TASK DETAILS:
From the first line of the data below through the line bearing "The width and", reproduce each line exactly; do not include pictures.

DATA PROVIDED Block Start

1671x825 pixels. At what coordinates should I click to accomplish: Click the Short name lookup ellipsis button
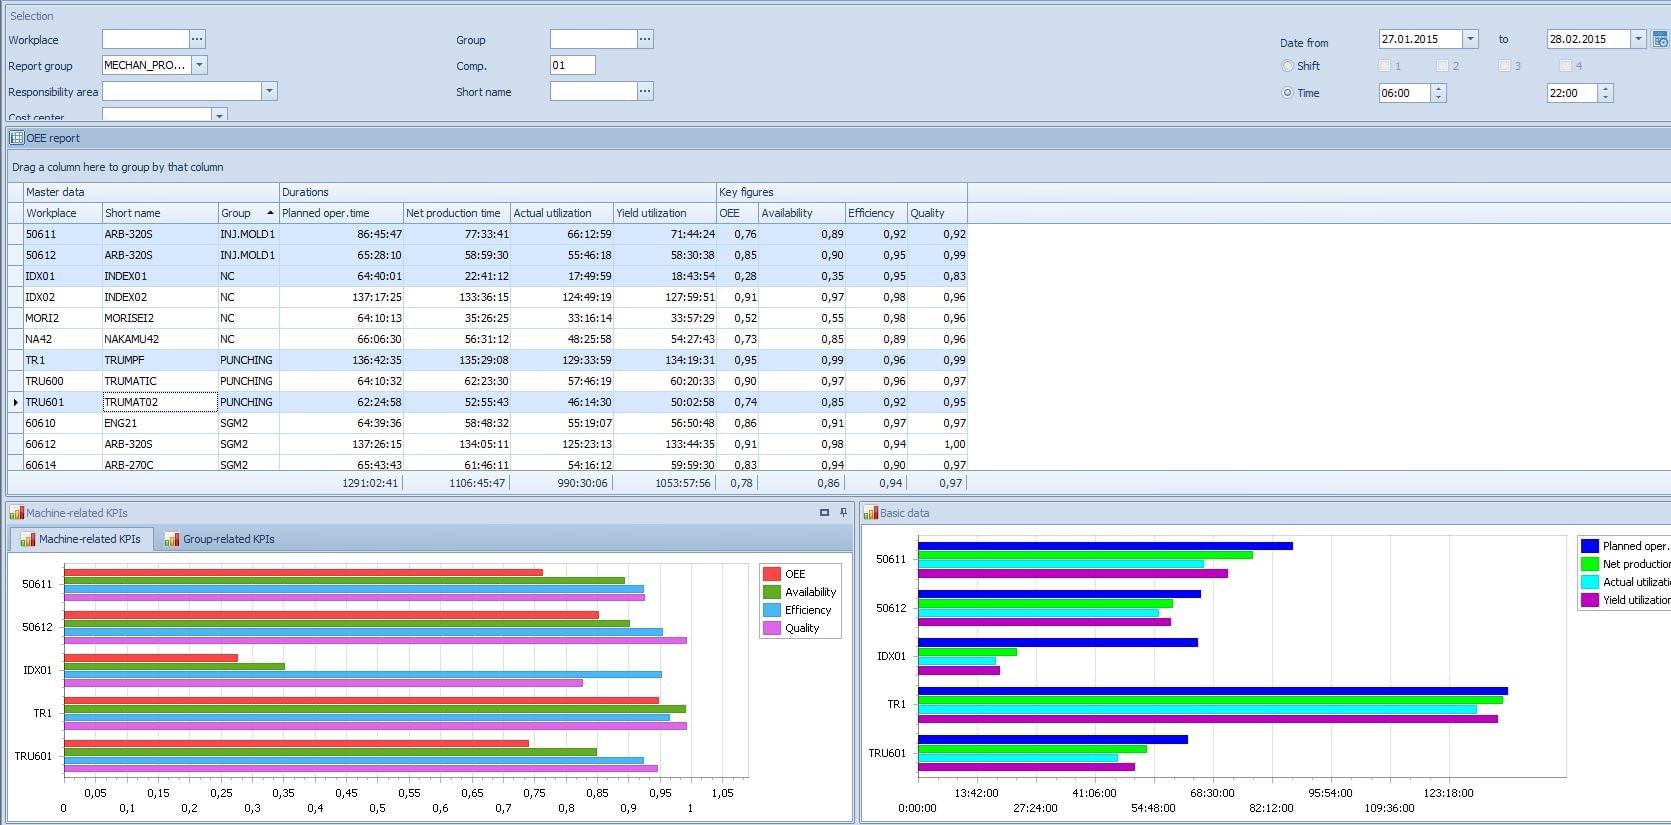pyautogui.click(x=645, y=91)
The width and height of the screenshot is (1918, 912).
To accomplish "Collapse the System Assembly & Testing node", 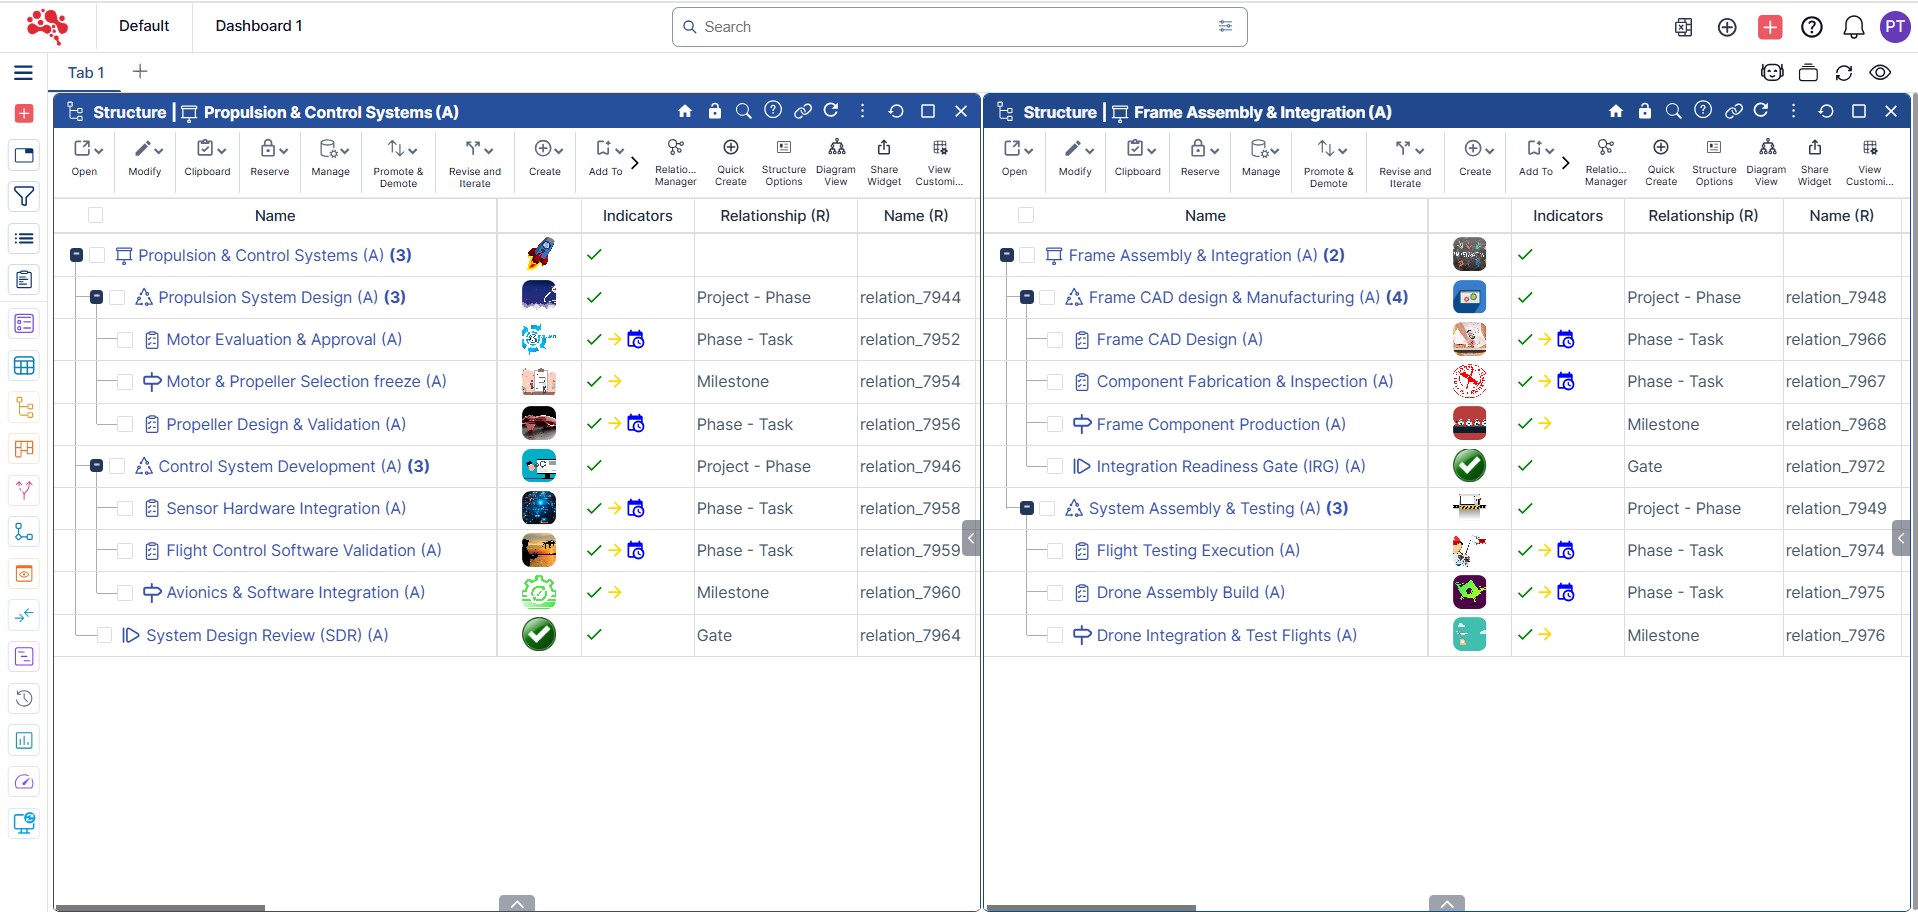I will [1027, 508].
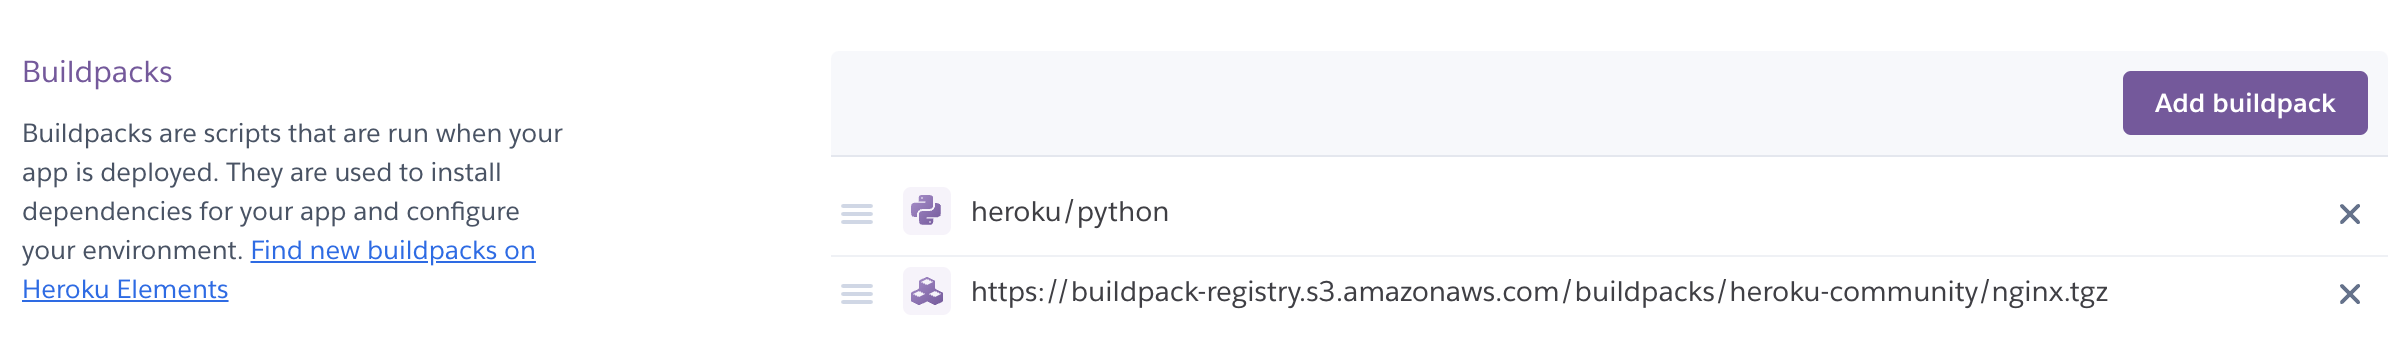Click the Buildpacks section heading
2408x364 pixels.
coord(97,72)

DATA PROVIDED Block End

TASK SOLUTION:
1671x825 pixels. At what coordinates should I click to accomplish: Click the Short name lookup ellipsis button
pyautogui.click(x=645, y=91)
The width and height of the screenshot is (1918, 912).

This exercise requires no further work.